Required work:
Swap every "GUI agent" in the records below for "interface agent", and reproduce the records with nothing else changed.

START Working data

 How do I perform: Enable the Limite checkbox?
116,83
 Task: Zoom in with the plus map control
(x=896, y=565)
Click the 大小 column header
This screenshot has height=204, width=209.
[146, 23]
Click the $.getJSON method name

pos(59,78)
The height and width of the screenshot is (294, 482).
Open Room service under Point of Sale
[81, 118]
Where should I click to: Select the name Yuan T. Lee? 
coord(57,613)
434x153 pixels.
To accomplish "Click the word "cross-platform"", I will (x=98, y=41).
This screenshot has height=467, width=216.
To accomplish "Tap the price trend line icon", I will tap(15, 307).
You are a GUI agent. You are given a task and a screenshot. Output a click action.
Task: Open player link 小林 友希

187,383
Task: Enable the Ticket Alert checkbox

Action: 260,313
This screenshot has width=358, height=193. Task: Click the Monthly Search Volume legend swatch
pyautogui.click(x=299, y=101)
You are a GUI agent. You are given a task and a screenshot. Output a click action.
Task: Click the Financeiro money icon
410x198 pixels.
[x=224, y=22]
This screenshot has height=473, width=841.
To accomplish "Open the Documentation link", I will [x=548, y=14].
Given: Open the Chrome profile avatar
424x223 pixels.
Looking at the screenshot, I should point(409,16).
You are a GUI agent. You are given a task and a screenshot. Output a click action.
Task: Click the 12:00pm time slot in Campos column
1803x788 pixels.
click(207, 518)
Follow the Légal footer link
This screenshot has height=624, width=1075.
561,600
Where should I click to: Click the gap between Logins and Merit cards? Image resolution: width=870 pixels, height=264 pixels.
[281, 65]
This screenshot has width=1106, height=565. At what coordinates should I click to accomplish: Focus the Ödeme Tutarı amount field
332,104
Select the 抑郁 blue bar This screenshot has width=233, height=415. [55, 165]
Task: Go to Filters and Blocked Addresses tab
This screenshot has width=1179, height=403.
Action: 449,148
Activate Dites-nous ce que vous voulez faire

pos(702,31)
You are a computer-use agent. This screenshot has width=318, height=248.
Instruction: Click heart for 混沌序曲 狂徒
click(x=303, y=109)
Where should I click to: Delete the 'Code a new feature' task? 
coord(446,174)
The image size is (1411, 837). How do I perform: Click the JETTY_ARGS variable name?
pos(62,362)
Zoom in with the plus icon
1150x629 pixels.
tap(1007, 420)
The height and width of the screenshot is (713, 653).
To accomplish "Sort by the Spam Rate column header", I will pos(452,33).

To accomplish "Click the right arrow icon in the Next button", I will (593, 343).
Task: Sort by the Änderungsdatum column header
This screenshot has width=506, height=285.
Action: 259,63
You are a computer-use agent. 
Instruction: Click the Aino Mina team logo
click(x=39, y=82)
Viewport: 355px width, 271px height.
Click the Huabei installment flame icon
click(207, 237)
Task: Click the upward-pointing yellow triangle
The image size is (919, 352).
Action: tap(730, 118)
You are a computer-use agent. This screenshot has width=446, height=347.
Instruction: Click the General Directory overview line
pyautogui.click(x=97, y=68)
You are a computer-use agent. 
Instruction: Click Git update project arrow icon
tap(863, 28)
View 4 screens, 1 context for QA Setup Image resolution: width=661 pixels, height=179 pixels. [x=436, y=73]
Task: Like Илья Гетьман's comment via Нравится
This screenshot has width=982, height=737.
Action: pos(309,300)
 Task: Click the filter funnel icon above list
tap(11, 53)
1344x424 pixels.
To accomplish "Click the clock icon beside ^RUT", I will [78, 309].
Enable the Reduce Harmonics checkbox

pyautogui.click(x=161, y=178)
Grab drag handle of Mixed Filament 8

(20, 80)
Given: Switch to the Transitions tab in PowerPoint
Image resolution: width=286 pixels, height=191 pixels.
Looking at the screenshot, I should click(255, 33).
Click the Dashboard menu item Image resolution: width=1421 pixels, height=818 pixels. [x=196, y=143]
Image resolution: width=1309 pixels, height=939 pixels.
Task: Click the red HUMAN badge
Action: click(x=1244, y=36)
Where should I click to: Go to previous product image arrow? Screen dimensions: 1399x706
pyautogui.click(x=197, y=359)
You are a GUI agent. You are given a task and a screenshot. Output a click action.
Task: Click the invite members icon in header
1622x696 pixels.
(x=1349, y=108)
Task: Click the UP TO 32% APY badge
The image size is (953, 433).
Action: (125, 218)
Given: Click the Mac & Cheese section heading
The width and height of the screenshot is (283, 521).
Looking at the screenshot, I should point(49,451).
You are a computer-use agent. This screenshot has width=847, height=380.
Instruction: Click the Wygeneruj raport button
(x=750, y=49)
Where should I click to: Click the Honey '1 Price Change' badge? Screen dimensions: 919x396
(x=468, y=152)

END Working data

Exercise output:
 How do I perform: Enable the Limite checkbox?
116,83
 Task: Zoom in with the plus map control
(x=896, y=565)
Click the 大小 column header
This screenshot has height=204, width=209.
[146, 23]
Click the $.getJSON method name

pos(59,78)
The height and width of the screenshot is (294, 482).
Open Room service under Point of Sale
[81, 118]
Where should I click to: Select the name Yuan T. Lee? 
coord(57,613)
434x153 pixels.
To accomplish "Click the word "cross-platform"", I will (x=98, y=41).
This screenshot has height=467, width=216.
To accomplish "Tap the price trend line icon", I will tap(15, 307).
You are a interface agent. You are given a task and a screenshot. Output a click action.
Task: Open player link 小林 友希

187,383
Task: Enable the Ticket Alert checkbox

Action: 260,313
This screenshot has width=358, height=193. Task: Click the Monthly Search Volume legend swatch
pyautogui.click(x=299, y=101)
You are a interface agent. You are given a task and a screenshot. Output a click action.
Task: Click the Financeiro money icon
410x198 pixels.
[x=224, y=22]
This screenshot has height=473, width=841.
To accomplish "Open the Documentation link", I will [x=548, y=14].
Given: Open the Chrome profile avatar
424x223 pixels.
Looking at the screenshot, I should point(409,16).
You are a interface agent. You are given a task and a screenshot. Output a click action.
Task: Click the 12:00pm time slot in Campos column
1803x788 pixels.
click(207, 518)
Follow the Légal footer link
This screenshot has height=624, width=1075.
561,600
Where should I click to: Click the gap between Logins and Merit cards? Image resolution: width=870 pixels, height=264 pixels.
[281, 65]
This screenshot has width=1106, height=565. At what coordinates should I click to accomplish: Focus the Ödeme Tutarı amount field
332,104
Select the 抑郁 blue bar This screenshot has width=233, height=415. [55, 165]
Task: Go to Filters and Blocked Addresses tab
This screenshot has width=1179, height=403.
Action: 449,148
Activate Dites-nous ce que vous voulez faire

pos(702,31)
You are a computer-use agent. This screenshot has width=318, height=248.
Instruction: Click heart for 混沌序曲 狂徒
click(x=303, y=109)
Where should I click to: Delete the 'Code a new feature' task? 
coord(446,174)
The image size is (1411, 837). How do I perform: Click the JETTY_ARGS variable name?
pos(62,362)
Zoom in with the plus icon
1150x629 pixels.
tap(1007, 420)
The height and width of the screenshot is (713, 653).
To accomplish "Sort by the Spam Rate column header", I will pos(452,33).

To accomplish "Click the right arrow icon in the Next button", I will (593, 343).
Task: Sort by the Änderungsdatum column header
This screenshot has width=506, height=285.
Action: 259,63
You are a computer-use agent. 
Instruction: Click the Aino Mina team logo
click(x=39, y=82)
Viewport: 355px width, 271px height.
Click the Huabei installment flame icon
click(207, 237)
Task: Click the upward-pointing yellow triangle
The image size is (919, 352).
Action: tap(730, 118)
You are a computer-use agent. This screenshot has width=446, height=347.
Instruction: Click the General Directory overview line
pyautogui.click(x=97, y=68)
You are a computer-use agent. 
Instruction: Click Git update project arrow icon
tap(863, 28)
View 4 screens, 1 context for QA Setup Image resolution: width=661 pixels, height=179 pixels. [x=436, y=73]
Task: Like Илья Гетьман's comment via Нравится
This screenshot has width=982, height=737.
Action: pos(309,300)
 Task: Click the filter funnel icon above list
tap(11, 53)
1344x424 pixels.
To accomplish "Click the clock icon beside ^RUT", I will [78, 309].
Enable the Reduce Harmonics checkbox

pyautogui.click(x=161, y=178)
Grab drag handle of Mixed Filament 8

(20, 80)
Given: Switch to the Transitions tab in PowerPoint
Image resolution: width=286 pixels, height=191 pixels.
Looking at the screenshot, I should click(255, 33).
Click the Dashboard menu item Image resolution: width=1421 pixels, height=818 pixels. [x=196, y=143]
Image resolution: width=1309 pixels, height=939 pixels.
Task: Click the red HUMAN badge
Action: click(x=1244, y=36)
Where should I click to: Go to previous product image arrow? Screen dimensions: 1399x706
pyautogui.click(x=197, y=359)
You are a interface agent. You are given a task and a screenshot. Output a click action.
Task: Click the invite members icon in header
1622x696 pixels.
(x=1349, y=108)
Task: Click the UP TO 32% APY badge
The image size is (953, 433).
Action: (125, 218)
Given: Click the Mac & Cheese section heading
The width and height of the screenshot is (283, 521).
Looking at the screenshot, I should point(49,451).
You are a computer-use agent. This screenshot has width=847, height=380.
Instruction: Click the Wygeneruj raport button
(x=750, y=49)
Where should I click to: Click the Honey '1 Price Change' badge? Screen dimensions: 919x396
(x=468, y=152)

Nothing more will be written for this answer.